**Text**
......

# Caulk/sealant For Roof



## mandy1 (Mar 26, 2006)

What does anybody use for caulking around the vents, pipes, and other things on the roof?
I have seen Dicor mentioned quite abit, but also have seen references to a 3M marine product.
Just curious what everyone here is using.

Thanks


----------



## CamperAndy (Aug 26, 2004)

Use only Dicor self leveling caulk on the roof.


----------



## battalionchief3 (Jun 27, 2006)

Yup, what he said. I just got done cleaning, inspecting and caulking my roof. Also use Dicor UV roof protectant a couple times a year. I have noticed less black streaks by cleaning and protecting the roof. Just finished washing and waxing the camper too. Not all in one day but over a week. I check my roof a couple times a year and touch up any little cracks in the sealant. The way I figure it, water can sneak into a little split in the sealant, freeze and thaw a few times over the winter and lead to a bigger crack and that can lead to a leak. The first year I inspected it was the worst ( thanks Gilligan ) but ever year I find a little crack in the sealant starting, caulk over it and so far so good. Be careful on the ladder....


----------



## mmblantz (Jul 1, 2007)

X3 on the Dicor. I'm washing my roof today before and after the Skin/Bucks game I'm watching. It's half bright white and half dark pecan stain right now......and I just scrubbed it in July.-----Mike


----------



## Joonbee (Jan 18, 2008)

......

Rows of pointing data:

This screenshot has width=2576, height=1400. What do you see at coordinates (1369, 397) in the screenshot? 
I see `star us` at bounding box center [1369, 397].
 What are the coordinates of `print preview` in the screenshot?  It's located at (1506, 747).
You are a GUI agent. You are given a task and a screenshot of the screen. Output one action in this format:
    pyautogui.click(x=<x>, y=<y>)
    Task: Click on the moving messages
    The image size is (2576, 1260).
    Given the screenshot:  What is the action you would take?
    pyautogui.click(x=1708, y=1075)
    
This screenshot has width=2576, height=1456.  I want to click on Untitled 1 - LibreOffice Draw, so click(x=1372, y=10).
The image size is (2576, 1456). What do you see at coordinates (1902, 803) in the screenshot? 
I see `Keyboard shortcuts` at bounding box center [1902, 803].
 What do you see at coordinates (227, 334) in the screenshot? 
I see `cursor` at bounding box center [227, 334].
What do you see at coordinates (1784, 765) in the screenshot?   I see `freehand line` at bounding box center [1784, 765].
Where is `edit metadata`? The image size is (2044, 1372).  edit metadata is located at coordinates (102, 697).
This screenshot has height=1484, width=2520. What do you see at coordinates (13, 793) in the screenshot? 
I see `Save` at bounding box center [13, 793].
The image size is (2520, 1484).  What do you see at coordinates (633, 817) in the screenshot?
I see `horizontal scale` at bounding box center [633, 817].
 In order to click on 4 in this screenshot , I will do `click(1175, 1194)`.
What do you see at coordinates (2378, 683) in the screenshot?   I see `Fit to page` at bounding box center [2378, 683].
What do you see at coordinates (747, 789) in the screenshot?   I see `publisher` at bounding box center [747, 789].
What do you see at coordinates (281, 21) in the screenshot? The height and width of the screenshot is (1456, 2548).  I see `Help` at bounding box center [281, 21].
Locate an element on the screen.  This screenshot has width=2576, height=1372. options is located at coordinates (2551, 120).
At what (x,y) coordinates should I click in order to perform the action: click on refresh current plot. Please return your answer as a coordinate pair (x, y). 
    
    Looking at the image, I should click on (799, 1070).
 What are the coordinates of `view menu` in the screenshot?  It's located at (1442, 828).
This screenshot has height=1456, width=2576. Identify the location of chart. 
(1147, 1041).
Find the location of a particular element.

......

Answer these questions from the roof caulk thread:
(a) What kind of caulk does CamperAndy say to use on the roof?
(b) How often does battalionchief3 apply Dicor UV roof protectant?
(c) Besides Dicor, what product has mandy1 seen references to?

**In response**
(a) Only Dicor self leveling caulk.
(b) A couple times a year.
(c) A 3M marine product.